DEBATE: Was the Italian government right to commit €17bn to rescuing two failing banks?

YES – Kay Swinburne, Conservative MEP and vice chair of the Committee on Economic and Monetary Affairs.

The consolidation of the Italian banking sector is long overdue. Their network of small lenders was unsustainable and adding to instability across the EU’s banking sector. Now the government has injected capital into a non-failing bank to allow it to take on the liabilities of the two failed banks while maintaining its capital requirements. I am in principle not a supporter of bailing out banks using taxpayers funds, but this move will hopefully shore up the financial system and provide a bridge to further consolidation within Italy. However, the whole point of putting in place new EU-wide capital requirements legislation and the directive on bank recovery and resolution was to avoid finding ourselves in the situation where taxpayer money was once again necessary. The fact that this was the only option left to the Italian government to avoid a regionwide economic collapse is a damning indictment of the EU’s post crisis response. Continental Europe has not addressed the huge problem of non-performing loans since the crisis. Emergency measures will not solve the underlying problem.

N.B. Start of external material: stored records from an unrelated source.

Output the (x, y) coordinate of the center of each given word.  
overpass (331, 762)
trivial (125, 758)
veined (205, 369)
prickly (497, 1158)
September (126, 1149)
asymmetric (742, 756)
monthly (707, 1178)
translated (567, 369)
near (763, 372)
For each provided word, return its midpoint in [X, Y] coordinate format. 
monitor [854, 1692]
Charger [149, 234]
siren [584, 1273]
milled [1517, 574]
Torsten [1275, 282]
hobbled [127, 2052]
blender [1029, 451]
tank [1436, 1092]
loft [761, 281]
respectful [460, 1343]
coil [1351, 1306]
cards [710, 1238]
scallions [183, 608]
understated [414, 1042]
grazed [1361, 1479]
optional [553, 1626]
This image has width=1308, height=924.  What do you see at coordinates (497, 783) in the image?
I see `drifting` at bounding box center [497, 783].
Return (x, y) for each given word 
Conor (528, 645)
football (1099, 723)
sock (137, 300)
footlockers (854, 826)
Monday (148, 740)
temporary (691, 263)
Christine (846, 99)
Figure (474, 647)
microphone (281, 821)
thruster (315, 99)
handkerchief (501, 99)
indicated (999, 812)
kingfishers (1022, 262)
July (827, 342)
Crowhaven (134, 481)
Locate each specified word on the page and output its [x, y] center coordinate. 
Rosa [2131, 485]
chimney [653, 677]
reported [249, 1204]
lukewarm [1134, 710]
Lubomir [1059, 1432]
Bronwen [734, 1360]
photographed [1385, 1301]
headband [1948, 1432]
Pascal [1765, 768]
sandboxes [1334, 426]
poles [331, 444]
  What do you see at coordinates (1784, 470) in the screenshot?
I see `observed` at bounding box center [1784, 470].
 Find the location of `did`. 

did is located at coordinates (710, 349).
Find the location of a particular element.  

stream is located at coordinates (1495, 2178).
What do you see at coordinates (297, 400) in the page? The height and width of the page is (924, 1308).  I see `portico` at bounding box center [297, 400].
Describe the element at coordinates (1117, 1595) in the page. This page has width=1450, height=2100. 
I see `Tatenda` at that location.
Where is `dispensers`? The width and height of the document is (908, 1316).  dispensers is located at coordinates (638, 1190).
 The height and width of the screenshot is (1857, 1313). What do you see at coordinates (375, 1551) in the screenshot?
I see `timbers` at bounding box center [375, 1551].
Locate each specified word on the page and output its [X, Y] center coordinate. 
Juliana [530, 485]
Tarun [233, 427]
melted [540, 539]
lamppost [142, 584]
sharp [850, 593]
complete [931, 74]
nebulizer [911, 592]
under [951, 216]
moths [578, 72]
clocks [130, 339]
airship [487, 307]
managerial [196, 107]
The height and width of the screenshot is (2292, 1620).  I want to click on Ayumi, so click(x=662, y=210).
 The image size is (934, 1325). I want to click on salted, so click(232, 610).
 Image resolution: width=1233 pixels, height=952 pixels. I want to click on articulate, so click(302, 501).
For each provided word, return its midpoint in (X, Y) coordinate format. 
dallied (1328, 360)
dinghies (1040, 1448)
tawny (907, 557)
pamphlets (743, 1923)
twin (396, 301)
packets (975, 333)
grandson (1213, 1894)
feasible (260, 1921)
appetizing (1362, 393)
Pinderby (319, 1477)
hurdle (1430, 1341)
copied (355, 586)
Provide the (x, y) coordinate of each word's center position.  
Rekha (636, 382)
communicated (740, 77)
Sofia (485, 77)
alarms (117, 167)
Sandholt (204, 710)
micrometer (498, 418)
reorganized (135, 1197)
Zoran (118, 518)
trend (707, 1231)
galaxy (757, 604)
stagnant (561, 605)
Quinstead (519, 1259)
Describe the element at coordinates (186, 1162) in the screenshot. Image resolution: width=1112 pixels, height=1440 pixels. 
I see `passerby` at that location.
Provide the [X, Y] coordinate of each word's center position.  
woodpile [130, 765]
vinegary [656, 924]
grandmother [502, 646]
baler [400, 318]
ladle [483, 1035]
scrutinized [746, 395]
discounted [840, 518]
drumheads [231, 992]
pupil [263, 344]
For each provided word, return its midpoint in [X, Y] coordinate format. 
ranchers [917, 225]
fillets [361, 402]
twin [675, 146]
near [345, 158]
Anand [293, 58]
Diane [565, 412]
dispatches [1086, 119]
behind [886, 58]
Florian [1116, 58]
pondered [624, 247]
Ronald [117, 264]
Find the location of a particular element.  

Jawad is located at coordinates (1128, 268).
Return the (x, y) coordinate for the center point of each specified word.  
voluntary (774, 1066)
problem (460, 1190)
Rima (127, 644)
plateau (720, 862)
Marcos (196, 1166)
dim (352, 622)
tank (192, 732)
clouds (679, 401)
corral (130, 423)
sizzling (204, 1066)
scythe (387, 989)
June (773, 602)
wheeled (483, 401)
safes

NO – Shaun Richards, independent economist.

The problem with the rescue of the banks in the Veneto region of Italy is highlighted by the use of the word “bailout” to describe it. This is because the road to European Banking Union was supposed to be paved with bail-ins instead. This means that investors in the bank, including in some bonds, find their assets liquidated to help and hopefully completely finance the rescue, as opposed to taxpayers footing the whole bill. By contrast, Italy decided it is a special case, as politics trumped finance and economics. Such a move was driven by the fact that the debt of these banks had been mis-sold to depositors looking for more income in these times of low interest rates. So a bail-in would have caught the average Italian Joe as well as the professional investors it was designed to. We are left thinking that this situation would have been much cheaper for the Italian taxpayer if action had been prompt rather than dilatory and delayed.